Vikram Reddy (left) General Manager of the fabulous Four Seasons Jakarta and the diarist at the book launch.
• • •
After Jakarta I took Air Asia to Jogjakarta for the investiture of my old mentor Sir Warwick Purser as Honorary Consul to Mexico. In the exquisite Javanese courtyards of his very traditional d’Omah hotel, there were more Margaritas and Mariachi bands than you could poke a stick at.
Once again Tuan Warwick — founder of Pacto Travel in Indonesia in 1970 and the official face of Jamu Borju nation-wide — has created a magical kingdom in the middle of no where.
My driver Cahyo, one of Blue Bird Jogja’s finest, kidnapped me on my second day at d’Omah, just as I was turning Javanese, and took me to his home village, Pundong Lima, near Godean, for a Jatilan trance dance being held to commemorate the village’s founding.
Jatilan performances (soon to be banned by the hard-liners, I fear) involve a lot of prancing about in Ramayana costumes. The participants eventually sink into deep trance just as the mosque’s tambur drum and ‘chamber gamelan’ go berserk. It’s always frenzied and fabulous and today’s performance was no exception — the possessed whirled like sufis on steroids.
LEFT: The lobby of d’Omah hotel, Tembi, Jogjakarta.

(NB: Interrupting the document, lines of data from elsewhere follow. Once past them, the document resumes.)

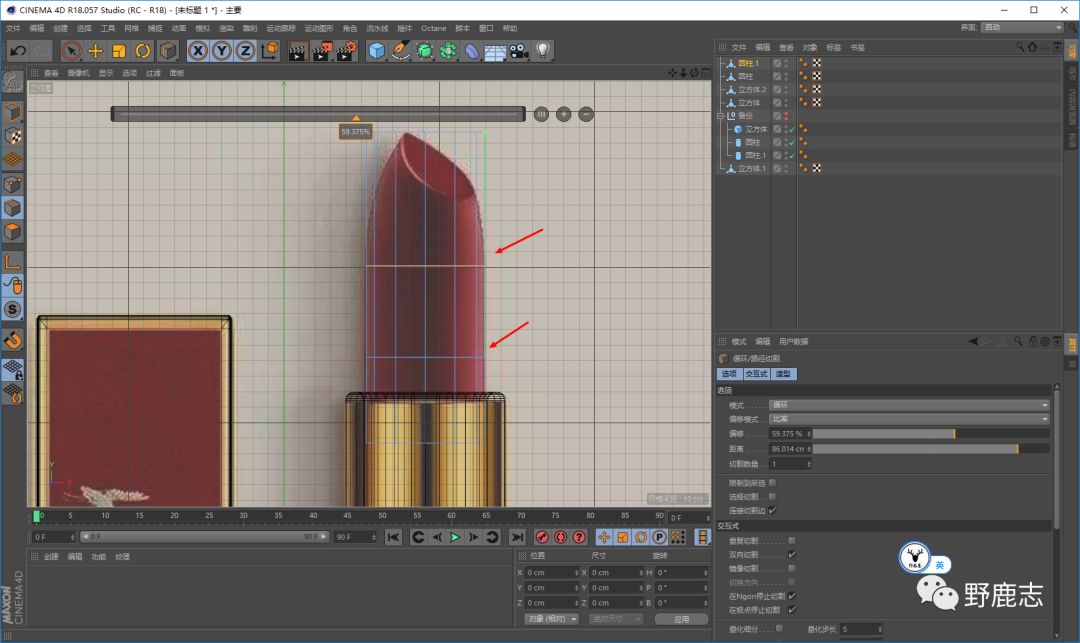Open the 模式 dropdown showing 循环
Screen dimensions: 1080x643
click(908, 405)
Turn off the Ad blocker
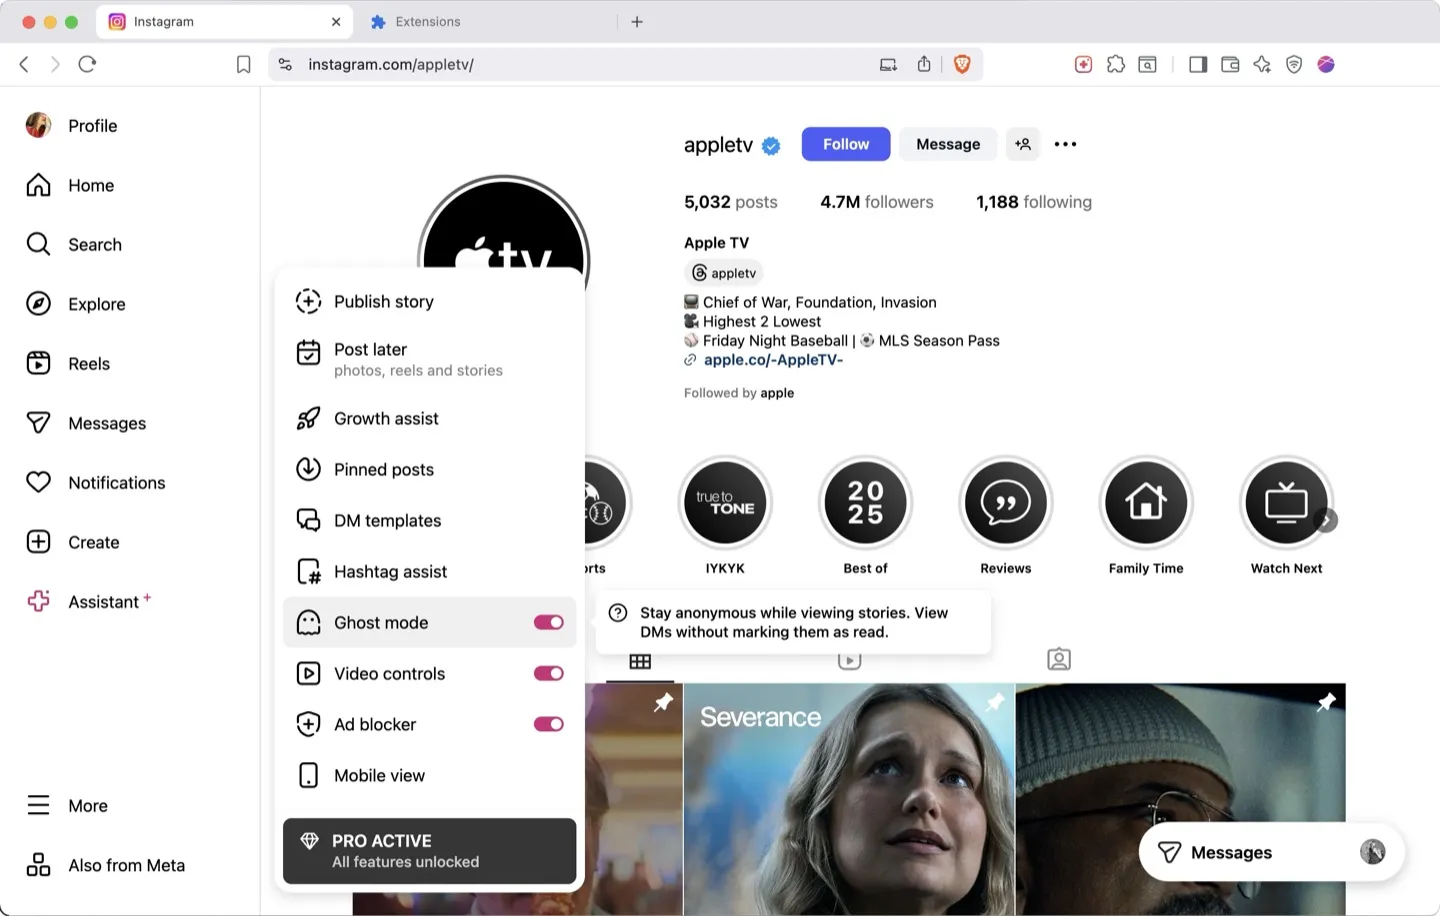The image size is (1440, 916). click(x=548, y=724)
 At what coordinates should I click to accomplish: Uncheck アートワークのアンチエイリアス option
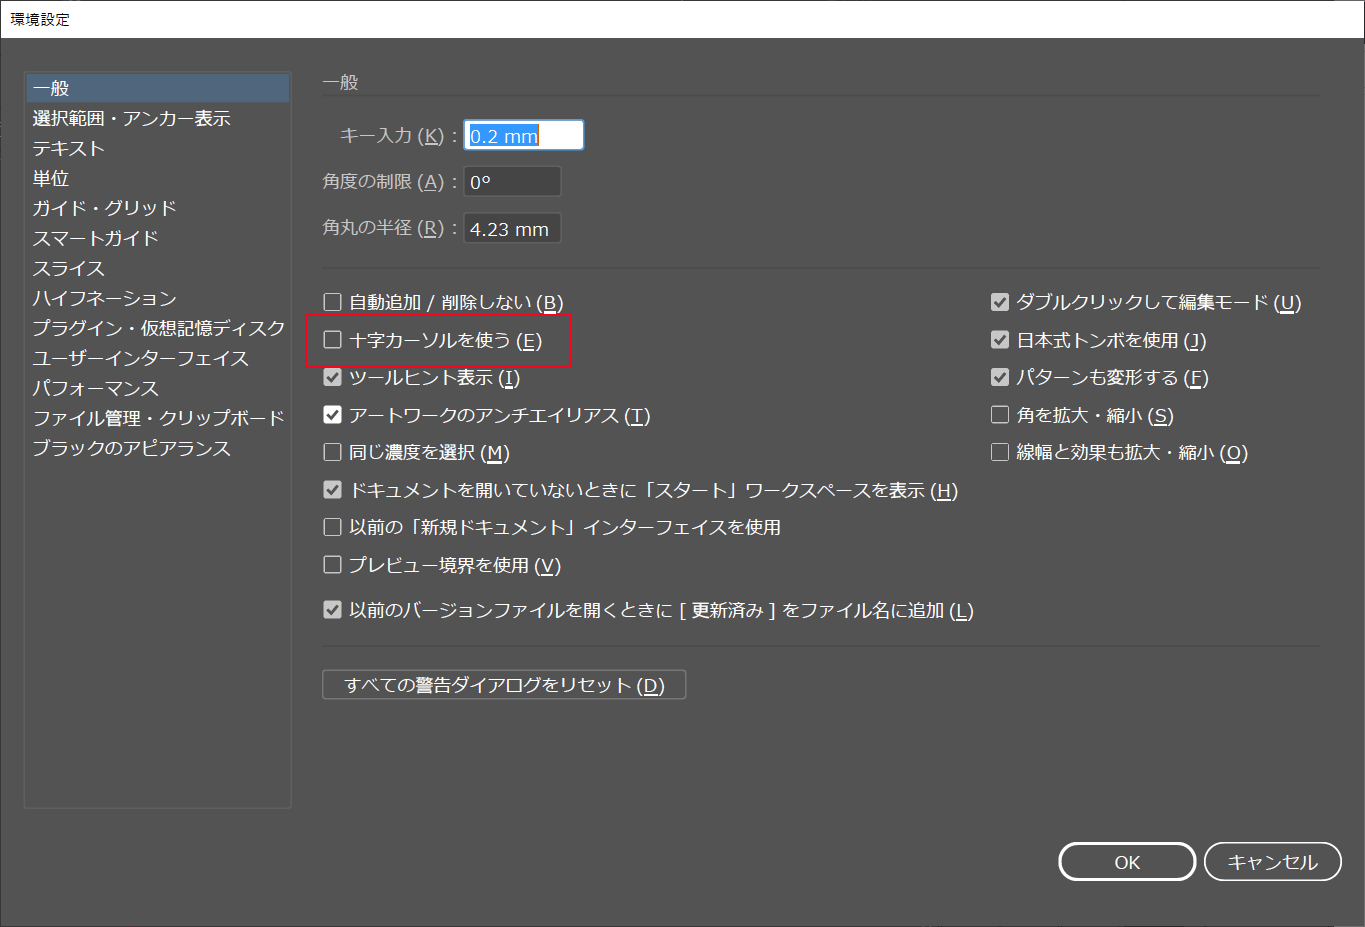(333, 415)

RIGHT: One of Jogjakarta’s hidden treats is Sangam House off Jalan Kaliurang (Kilometer 5.6) — an Indian restaurant cum culture centre run by Jean-Pascal Elbaz and his partner Martin Restu Surbakti who studied Indian cooking in Chennai when Pascal was based there with the French Consulate cultural division.
• • •
Jogjakarta’s Adi Sucipto airport was once sedate and refined but is now a nightmare — oppressed by battalions of the same Gulf State contract workers as Cengkareng, and by a lack of space to expand — so allow enough time to run the gauntlet.
I flew back to Bali on Garuda, which has new livery but the same old finger buns. On arrival we were all marched along the tarmac amidst airbuses jostling for parking spots — my dreamy memories of somnolent Tembi soon gave way to the tension that descends when trying to find one’s car at Denpasar airport.
Between the arrival hall and the exit ramp 14 huge billboards offered me a return on my investment.
It was sunny and it was Sunday so I went straight to the Callego Leather Granny Beach Bar on the Gay Beach near the Oberoi — which closes in May, I hear, to become an Alila and a Starbucks— so go now for end of mating season discounts.
From the Callego, on Sunday, one can see fully dressed Javanese emerging from the Indian Ocean while Balinese in saucy beachwear build fanged-demon sand sculptures.
A Lombok boy sells DVDs from a black and white Warwick Purser wickerware campaign table.
Senior sirenes — the cream of Darlinghurst and Antwerp — mince about as the sun sets and the palms wave.
Jatilan dancers at the Pundong Lima syukuran desa performance.